**What to work on**.
Filter this material down to the lines that contain the string "number", and return those lines.

Segment Open

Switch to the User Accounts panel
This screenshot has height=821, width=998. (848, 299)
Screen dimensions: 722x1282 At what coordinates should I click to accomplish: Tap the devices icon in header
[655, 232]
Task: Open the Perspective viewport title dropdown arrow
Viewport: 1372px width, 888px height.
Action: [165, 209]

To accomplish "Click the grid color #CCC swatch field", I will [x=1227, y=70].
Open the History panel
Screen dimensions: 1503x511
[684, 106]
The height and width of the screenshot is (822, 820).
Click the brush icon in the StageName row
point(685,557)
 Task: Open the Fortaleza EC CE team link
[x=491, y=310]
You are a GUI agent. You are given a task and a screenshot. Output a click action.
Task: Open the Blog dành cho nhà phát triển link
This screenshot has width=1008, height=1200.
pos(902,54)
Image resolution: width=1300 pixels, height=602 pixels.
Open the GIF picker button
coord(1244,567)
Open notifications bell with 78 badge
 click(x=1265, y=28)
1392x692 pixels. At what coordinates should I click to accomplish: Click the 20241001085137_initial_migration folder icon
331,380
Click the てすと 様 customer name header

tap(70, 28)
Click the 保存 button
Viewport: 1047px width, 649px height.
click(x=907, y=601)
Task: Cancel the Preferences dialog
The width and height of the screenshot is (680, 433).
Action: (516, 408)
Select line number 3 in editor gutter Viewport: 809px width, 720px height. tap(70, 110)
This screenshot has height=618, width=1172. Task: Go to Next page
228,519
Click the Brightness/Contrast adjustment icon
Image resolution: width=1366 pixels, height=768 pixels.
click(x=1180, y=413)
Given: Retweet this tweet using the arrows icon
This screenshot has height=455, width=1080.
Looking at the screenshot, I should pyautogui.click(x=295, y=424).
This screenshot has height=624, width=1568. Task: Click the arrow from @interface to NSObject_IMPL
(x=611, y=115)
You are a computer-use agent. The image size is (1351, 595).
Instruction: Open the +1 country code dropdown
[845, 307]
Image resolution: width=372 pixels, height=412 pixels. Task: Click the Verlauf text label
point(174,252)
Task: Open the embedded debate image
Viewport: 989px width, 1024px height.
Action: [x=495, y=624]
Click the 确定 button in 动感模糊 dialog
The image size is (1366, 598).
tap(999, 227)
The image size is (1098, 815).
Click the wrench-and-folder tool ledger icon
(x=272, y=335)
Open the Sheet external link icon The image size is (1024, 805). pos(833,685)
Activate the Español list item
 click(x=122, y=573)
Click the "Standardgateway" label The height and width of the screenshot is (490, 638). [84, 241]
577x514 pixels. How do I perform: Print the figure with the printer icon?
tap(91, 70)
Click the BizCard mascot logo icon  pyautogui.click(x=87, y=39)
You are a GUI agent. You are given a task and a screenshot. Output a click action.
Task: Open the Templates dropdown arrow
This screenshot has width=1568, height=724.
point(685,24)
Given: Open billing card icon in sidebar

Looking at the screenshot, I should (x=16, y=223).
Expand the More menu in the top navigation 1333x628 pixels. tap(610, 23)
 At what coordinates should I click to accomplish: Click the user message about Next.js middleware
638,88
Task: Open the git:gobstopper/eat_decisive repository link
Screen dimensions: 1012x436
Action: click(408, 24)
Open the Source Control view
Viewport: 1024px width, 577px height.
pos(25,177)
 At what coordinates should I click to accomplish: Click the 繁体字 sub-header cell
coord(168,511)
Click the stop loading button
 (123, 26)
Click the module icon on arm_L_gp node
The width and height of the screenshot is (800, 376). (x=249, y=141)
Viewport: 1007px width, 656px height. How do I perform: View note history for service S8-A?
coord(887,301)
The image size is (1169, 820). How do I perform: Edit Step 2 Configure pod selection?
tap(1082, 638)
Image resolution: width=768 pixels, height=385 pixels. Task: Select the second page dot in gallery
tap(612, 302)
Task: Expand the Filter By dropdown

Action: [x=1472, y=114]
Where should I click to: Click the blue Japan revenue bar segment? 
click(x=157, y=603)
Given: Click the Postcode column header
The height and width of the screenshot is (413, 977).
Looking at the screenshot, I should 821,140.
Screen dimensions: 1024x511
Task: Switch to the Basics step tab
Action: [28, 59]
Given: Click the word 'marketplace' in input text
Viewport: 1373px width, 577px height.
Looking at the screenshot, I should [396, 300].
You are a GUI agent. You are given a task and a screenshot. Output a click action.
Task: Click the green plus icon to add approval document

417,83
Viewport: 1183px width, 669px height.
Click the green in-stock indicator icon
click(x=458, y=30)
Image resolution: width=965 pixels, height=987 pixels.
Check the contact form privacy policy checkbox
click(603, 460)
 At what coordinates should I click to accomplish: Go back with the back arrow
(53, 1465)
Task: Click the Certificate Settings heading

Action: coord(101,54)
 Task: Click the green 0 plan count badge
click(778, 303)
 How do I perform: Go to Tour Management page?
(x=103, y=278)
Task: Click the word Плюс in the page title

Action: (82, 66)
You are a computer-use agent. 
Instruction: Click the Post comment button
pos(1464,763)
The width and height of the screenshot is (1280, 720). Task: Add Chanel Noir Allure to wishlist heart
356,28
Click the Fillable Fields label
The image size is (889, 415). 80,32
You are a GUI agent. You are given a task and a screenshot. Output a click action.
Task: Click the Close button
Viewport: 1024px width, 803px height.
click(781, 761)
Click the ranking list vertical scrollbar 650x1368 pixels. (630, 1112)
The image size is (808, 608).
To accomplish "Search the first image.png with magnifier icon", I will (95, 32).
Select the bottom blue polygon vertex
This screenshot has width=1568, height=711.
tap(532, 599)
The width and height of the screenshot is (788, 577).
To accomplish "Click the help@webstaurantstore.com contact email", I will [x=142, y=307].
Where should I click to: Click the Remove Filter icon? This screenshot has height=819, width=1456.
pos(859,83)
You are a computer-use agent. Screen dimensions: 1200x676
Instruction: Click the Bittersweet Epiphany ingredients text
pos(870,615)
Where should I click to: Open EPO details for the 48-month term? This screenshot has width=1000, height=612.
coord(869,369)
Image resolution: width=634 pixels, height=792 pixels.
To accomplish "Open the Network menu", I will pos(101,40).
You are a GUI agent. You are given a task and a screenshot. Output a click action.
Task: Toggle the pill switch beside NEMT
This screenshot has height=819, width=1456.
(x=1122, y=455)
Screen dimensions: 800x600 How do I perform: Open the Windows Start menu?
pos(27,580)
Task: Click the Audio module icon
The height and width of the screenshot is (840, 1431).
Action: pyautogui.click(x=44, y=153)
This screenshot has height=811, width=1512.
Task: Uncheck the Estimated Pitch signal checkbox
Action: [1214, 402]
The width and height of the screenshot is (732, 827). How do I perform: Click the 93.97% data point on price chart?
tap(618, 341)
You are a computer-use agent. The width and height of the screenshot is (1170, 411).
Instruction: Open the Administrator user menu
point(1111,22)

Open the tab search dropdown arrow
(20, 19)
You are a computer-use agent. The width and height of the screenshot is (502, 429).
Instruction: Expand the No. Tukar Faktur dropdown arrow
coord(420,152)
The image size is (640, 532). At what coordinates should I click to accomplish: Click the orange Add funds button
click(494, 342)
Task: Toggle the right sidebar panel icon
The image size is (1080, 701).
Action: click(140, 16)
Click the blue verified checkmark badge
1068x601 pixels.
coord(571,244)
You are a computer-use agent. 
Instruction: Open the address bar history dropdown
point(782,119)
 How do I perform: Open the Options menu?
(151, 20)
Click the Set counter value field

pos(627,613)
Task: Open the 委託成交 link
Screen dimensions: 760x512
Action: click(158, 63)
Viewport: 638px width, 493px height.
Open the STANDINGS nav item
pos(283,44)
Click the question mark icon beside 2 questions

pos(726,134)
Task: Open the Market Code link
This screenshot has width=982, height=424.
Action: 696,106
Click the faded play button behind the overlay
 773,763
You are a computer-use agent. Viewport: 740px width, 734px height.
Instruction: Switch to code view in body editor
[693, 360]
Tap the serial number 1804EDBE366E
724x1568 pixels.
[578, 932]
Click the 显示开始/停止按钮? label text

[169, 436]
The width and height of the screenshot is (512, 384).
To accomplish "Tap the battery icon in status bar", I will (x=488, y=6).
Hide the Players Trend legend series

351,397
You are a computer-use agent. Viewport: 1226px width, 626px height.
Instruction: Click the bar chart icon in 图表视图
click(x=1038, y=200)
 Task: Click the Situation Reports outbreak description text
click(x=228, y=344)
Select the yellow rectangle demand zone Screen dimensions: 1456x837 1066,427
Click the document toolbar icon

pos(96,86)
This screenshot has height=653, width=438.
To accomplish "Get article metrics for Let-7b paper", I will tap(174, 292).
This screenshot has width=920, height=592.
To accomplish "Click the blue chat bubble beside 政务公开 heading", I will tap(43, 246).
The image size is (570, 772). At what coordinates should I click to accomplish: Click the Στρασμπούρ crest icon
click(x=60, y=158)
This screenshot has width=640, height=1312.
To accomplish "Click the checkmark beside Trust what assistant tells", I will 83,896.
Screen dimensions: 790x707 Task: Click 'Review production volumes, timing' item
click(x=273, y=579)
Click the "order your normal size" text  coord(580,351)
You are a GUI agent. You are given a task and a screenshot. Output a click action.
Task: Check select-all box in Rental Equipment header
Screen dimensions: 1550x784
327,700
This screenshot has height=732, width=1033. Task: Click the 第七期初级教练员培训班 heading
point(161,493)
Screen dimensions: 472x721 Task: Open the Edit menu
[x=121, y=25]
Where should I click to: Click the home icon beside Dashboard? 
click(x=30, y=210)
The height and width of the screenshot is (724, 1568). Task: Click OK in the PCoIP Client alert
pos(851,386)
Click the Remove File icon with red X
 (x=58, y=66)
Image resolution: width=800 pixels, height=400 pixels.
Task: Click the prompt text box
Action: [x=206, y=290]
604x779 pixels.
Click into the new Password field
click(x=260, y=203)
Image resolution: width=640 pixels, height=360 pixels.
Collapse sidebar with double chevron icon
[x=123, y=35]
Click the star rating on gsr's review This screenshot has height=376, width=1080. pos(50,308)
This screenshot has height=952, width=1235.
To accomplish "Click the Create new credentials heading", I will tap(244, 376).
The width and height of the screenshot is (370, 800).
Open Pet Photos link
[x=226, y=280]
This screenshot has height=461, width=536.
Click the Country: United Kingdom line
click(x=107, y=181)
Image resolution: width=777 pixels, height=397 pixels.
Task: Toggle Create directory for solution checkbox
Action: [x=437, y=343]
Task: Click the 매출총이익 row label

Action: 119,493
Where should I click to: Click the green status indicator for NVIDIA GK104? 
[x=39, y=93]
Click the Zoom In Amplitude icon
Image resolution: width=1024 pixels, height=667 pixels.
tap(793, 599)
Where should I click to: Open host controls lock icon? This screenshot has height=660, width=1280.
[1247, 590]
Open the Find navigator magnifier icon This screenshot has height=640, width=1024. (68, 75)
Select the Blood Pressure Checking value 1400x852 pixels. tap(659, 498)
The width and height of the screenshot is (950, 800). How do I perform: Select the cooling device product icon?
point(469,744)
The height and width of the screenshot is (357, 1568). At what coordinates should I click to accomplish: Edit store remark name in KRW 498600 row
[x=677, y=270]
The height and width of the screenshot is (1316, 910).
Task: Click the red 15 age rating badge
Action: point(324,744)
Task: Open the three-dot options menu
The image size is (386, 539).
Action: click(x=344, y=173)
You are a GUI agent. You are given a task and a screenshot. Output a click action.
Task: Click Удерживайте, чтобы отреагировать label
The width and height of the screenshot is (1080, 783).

Segment Closed

**Task solution**.
Select line number 3 in editor gutter Viewport: 809px width, 720px height. tap(70, 110)
Tap the serial number 1804EDBE366E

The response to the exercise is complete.